An Arduino sketch that puts each byte written to the USB Serial port to pins (3), (2), (RXI), (TXO), (A3), (A2), (A1), and (A0), listed from least significant bit to most significant bit, would be rather trivial. This also reserves (4) and (6) (although you could use them as inputs), so it uses both UART and I2C pins, but leaves the three SPI pins and five other pins unused, for you to perhaps use for some other purpose.
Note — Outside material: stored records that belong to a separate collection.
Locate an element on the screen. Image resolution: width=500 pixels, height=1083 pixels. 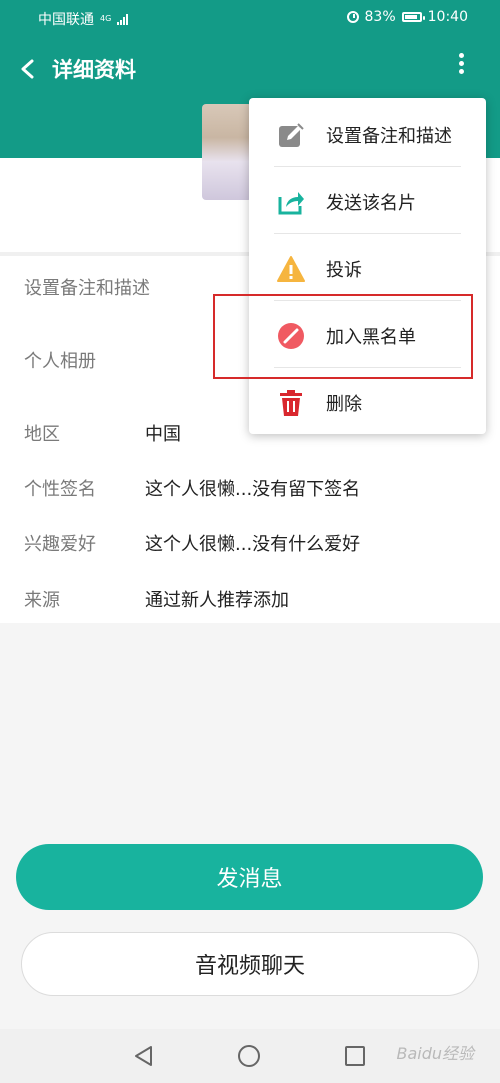
row-label: 个性签名 is located at coordinates (60, 490).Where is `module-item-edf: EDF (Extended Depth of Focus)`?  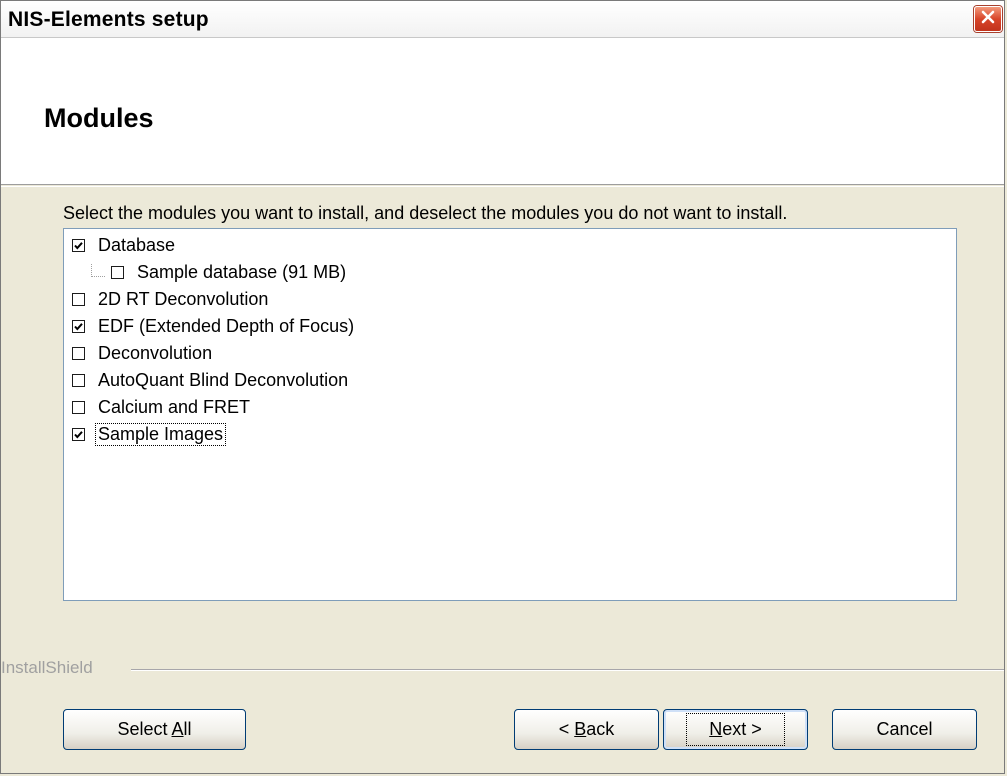 module-item-edf: EDF (Extended Depth of Focus) is located at coordinates (214, 326).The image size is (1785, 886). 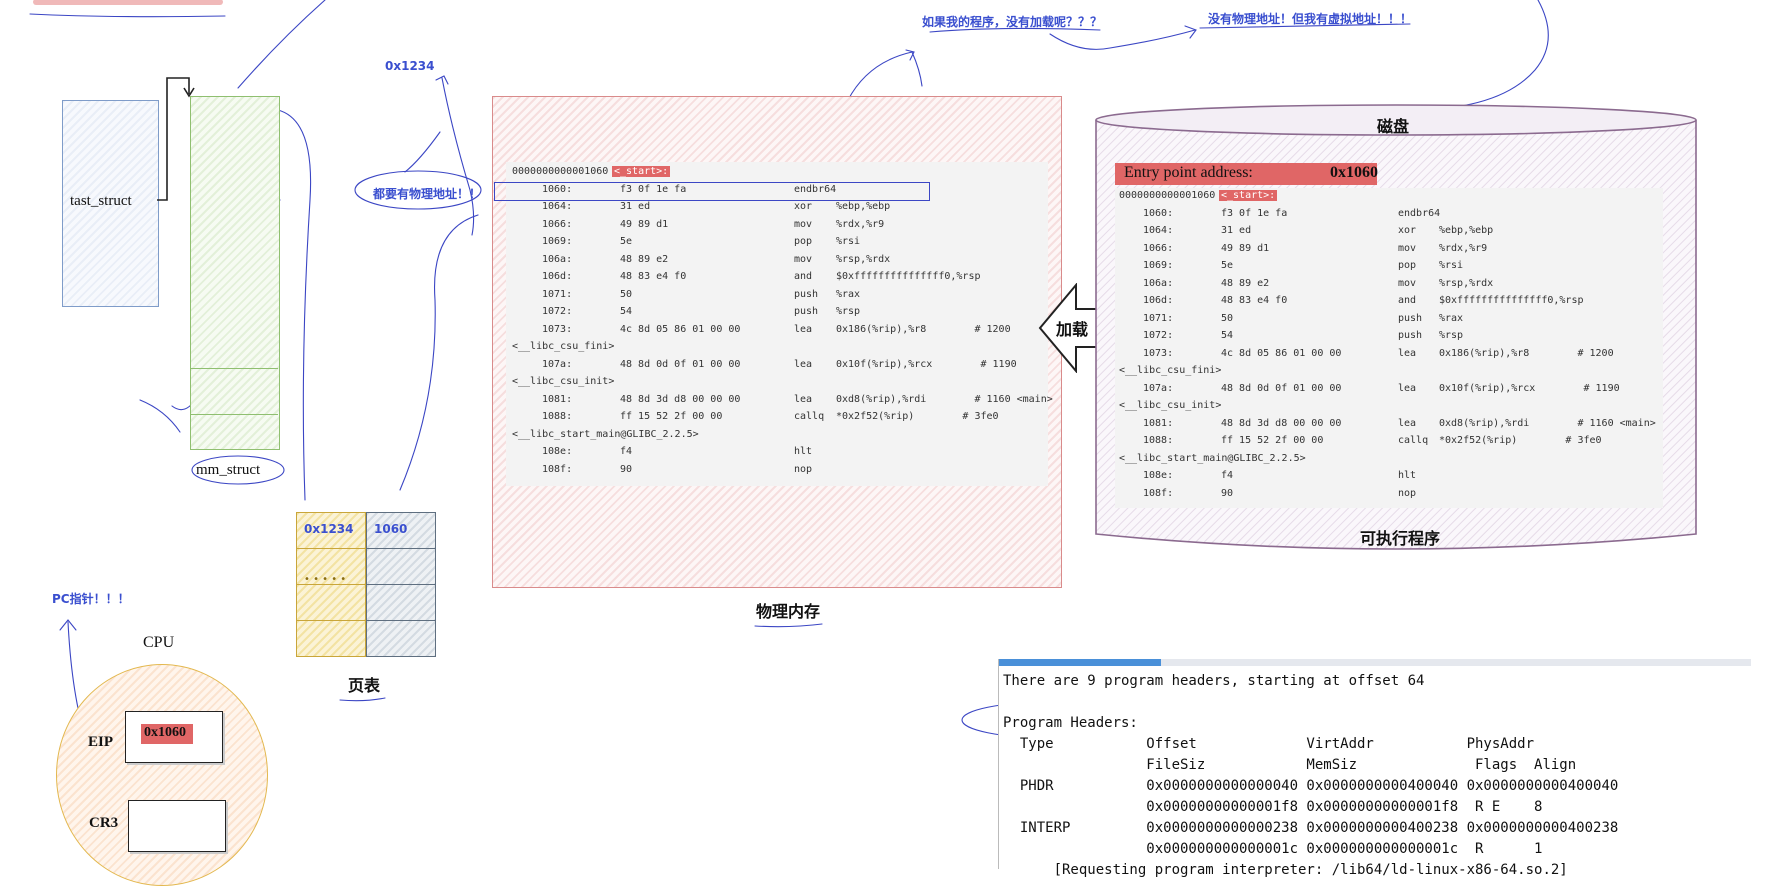 What do you see at coordinates (1282, 423) in the screenshot?
I see `disk-disasm-bytes: 48 8d 3d d8 00 00 00` at bounding box center [1282, 423].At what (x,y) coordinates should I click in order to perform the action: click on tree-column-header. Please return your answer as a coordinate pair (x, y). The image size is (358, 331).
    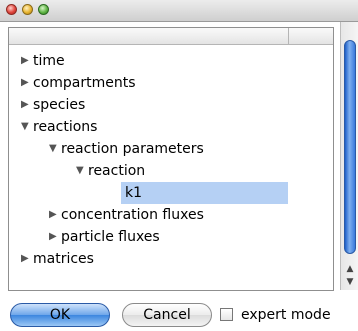
    Looking at the image, I should click on (171, 36). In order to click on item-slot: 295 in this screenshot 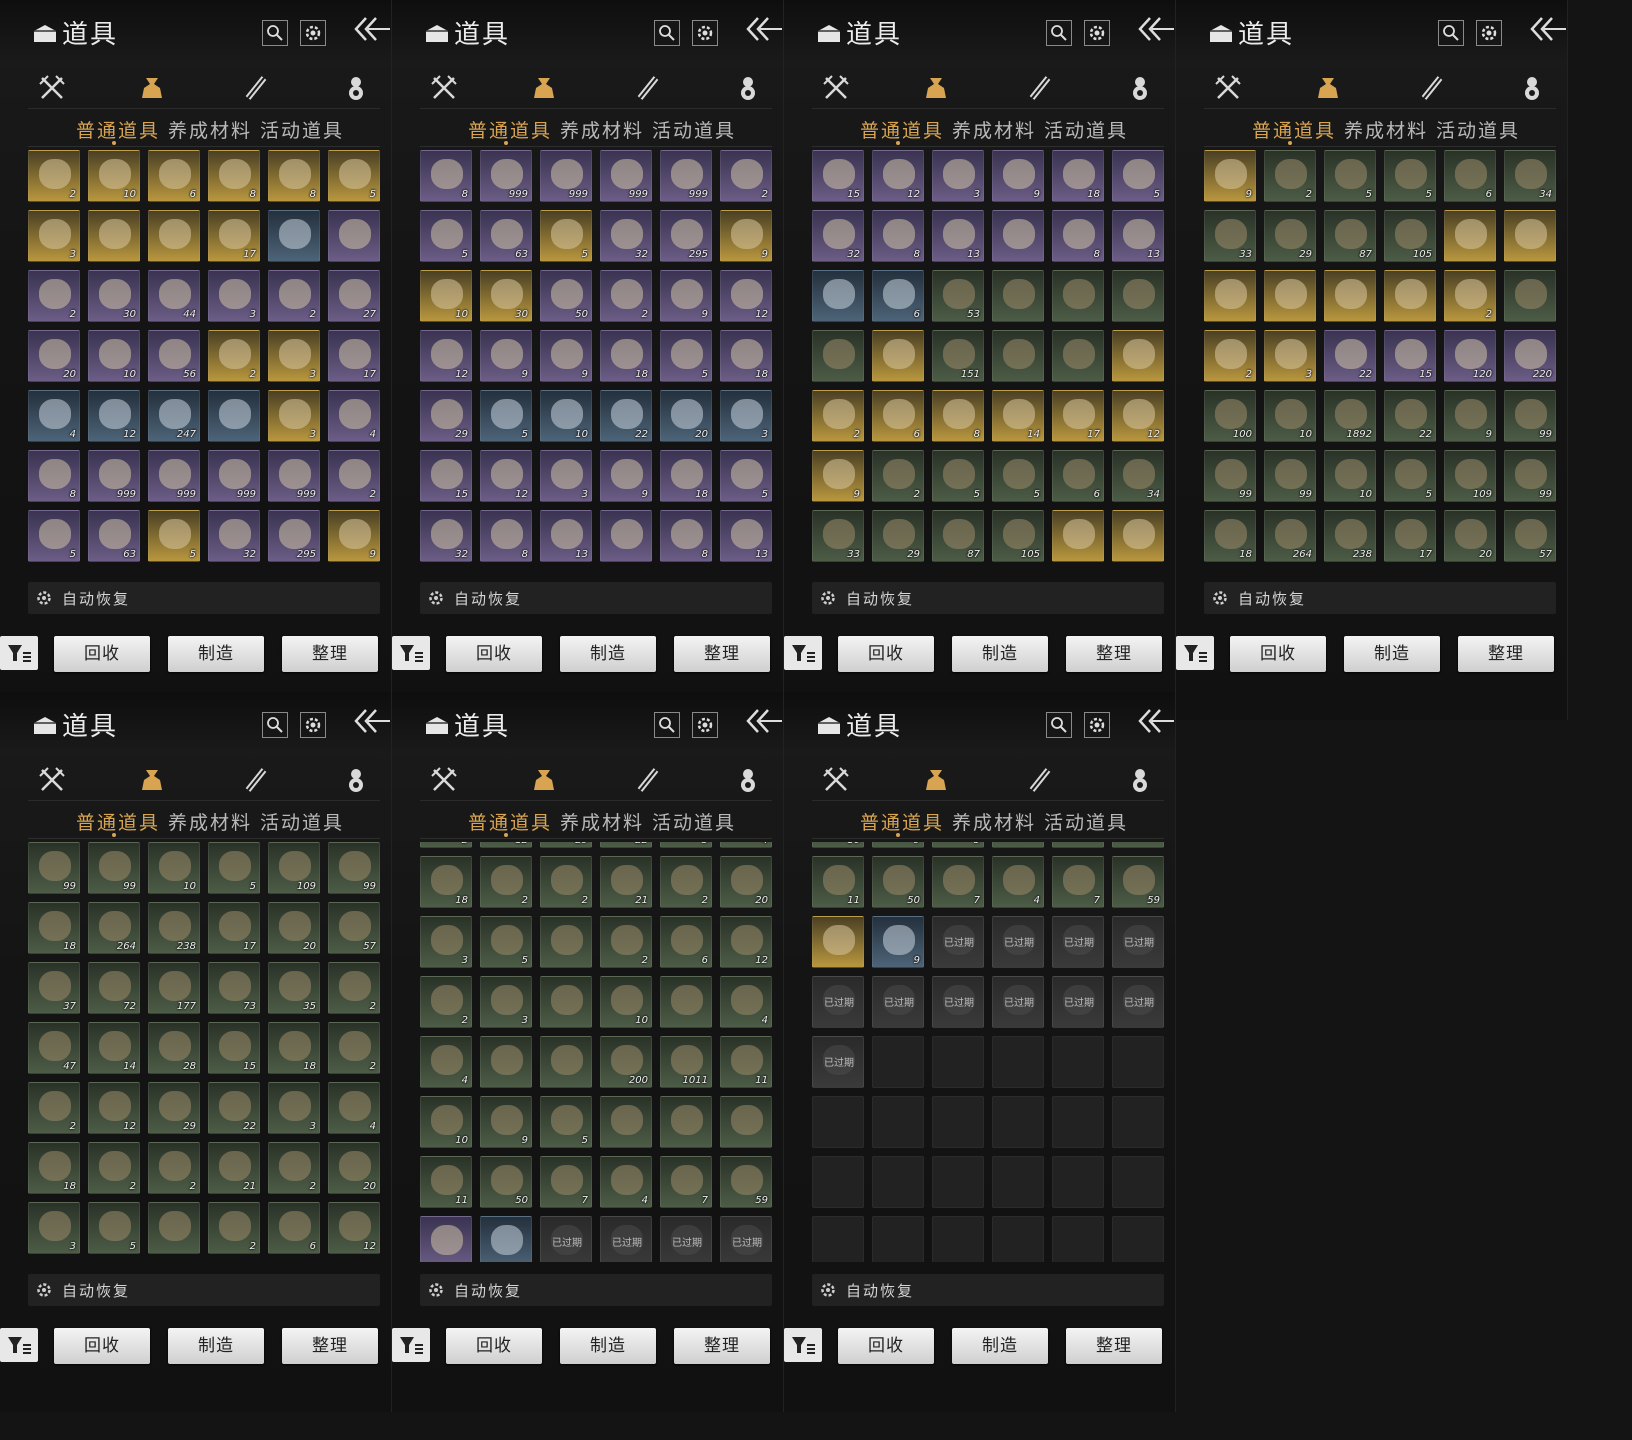, I will do `click(294, 536)`.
// SPDX-License-Identifier: CC0-1.0
// Choose "Tools" > "Board" > "Arduino AVR Boards" > "Arduino Leonardo"
static uint8_t mask;
void setup() {
Serial.begin(9600); // Does not matter for ATmega32u4
pinMode(3, OUTPUT); // PD0 (3) Data bit 0
pinMode(2, OUTPUT); // PD1 (2) Data bit 1
pinMode(0, OUTPUT); // PD2 (RXI) Data bit 2
pinMode(1, OUTPUT); // PD3 (TXO) Data bit 3
pinMode(21, OUTPUT); // PF4 (A3) Data bit 4
pinMode(20, OUTPUT); // PF5 (A2) Data bit 5
pinMode(19, OUTPUT); // PF6 (A1) Data bit 6
pinMode(18, OUTPUT); // PF7 (A0) Data bit 7
pinMode(4, OUTPUT); // PD4 (4) Mask bit 4
pinMode(6, OUTPUT); // PD7 (6) Mask bit 6
mask = 0;
}
void loop() {
// Loop whenever we receive data via the USB Serial port
while (Serial && Serial.available() > 0) {
uint8_t data = Serial.read();
uint8_t d = (data & 15) | mask;
uint8_t f = (data & 240);
// Update the GPIO banks with as little delay between the two as possible.
PORTD = d;
PORTF = f;
}
}
The two "mask" pins, (4) and (6), are also in the D bank, and we update the states of all D and F bank pins at once, so that's why they're included above even though we don't use them for anything. If they are used as inputs, then mask value determines whether the internal pull-up resistors are enabled for them or not.
ATmega32u4 has 2560 bytes of RAM, and in the Arduino environment, the above sketch uses only 150 bytes (leaving 2410 bytes of RAM unused). The sketch uses 3818 bytes, or 13%, of the available Flash (read-only/code memory). So, there is definitely room to extend the program. The 5V Pro Micro clones run at 16 MHz, and the 3.3V ones at 8 MHz; I prefer the 5V ones. (The 5V ones use 0 to 5V logic states on the pins, and the 3.3V ones 0 to 3.3V.)
There are other, perhaps better and cheaper microcontrollers out there, but I believe the old ATmega32u4 is a good introductory device, being a simple 8-bit AVR architecture, but with a native USB interface.